Exercise brief: Copy the listing below word for word, starting at the line that contains "The height and width of the screenshot is (800, 800)." and ending after the line that contains "Action: [107, 463]".
◇ ◇ ◇
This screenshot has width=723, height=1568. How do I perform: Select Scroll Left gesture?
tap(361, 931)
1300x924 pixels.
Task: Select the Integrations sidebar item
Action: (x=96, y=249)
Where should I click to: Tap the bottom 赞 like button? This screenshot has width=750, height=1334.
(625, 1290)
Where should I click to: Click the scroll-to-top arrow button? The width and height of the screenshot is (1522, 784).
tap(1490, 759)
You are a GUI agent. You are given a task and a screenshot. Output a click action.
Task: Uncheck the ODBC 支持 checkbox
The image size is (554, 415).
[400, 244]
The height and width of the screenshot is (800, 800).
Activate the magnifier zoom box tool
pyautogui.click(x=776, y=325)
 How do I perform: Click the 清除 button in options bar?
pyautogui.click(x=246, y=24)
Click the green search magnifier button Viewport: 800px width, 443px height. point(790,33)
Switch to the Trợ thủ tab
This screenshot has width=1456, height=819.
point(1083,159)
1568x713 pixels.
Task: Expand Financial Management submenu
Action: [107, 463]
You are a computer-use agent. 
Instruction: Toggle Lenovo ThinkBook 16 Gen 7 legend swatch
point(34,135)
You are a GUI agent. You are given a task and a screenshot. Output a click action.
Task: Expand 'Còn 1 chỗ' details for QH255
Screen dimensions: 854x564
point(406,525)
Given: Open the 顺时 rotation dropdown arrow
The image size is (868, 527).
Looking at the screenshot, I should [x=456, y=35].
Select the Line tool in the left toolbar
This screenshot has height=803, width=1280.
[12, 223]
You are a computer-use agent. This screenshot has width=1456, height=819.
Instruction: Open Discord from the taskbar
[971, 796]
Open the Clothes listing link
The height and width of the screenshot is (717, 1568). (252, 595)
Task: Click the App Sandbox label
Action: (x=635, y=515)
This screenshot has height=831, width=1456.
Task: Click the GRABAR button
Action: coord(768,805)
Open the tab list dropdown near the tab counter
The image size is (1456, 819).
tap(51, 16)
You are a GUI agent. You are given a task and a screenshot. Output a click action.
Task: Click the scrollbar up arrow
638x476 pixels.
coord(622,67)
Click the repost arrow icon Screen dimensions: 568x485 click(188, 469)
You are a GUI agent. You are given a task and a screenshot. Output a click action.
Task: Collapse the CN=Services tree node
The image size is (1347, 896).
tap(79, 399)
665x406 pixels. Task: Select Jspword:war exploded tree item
◇ ◇ ◇
Solved exercise:
The height and width of the screenshot is (800, 800).
Activate the magnifier zoom box tool
pyautogui.click(x=776, y=325)
 How do I perform: Click the 清除 button in options bar?
pyautogui.click(x=246, y=24)
Click the green search magnifier button Viewport: 800px width, 443px height. point(790,33)
Switch to the Trợ thủ tab
This screenshot has width=1456, height=819.
point(1083,159)
1568x713 pixels.
Task: Expand Financial Management submenu
Action: [107, 463]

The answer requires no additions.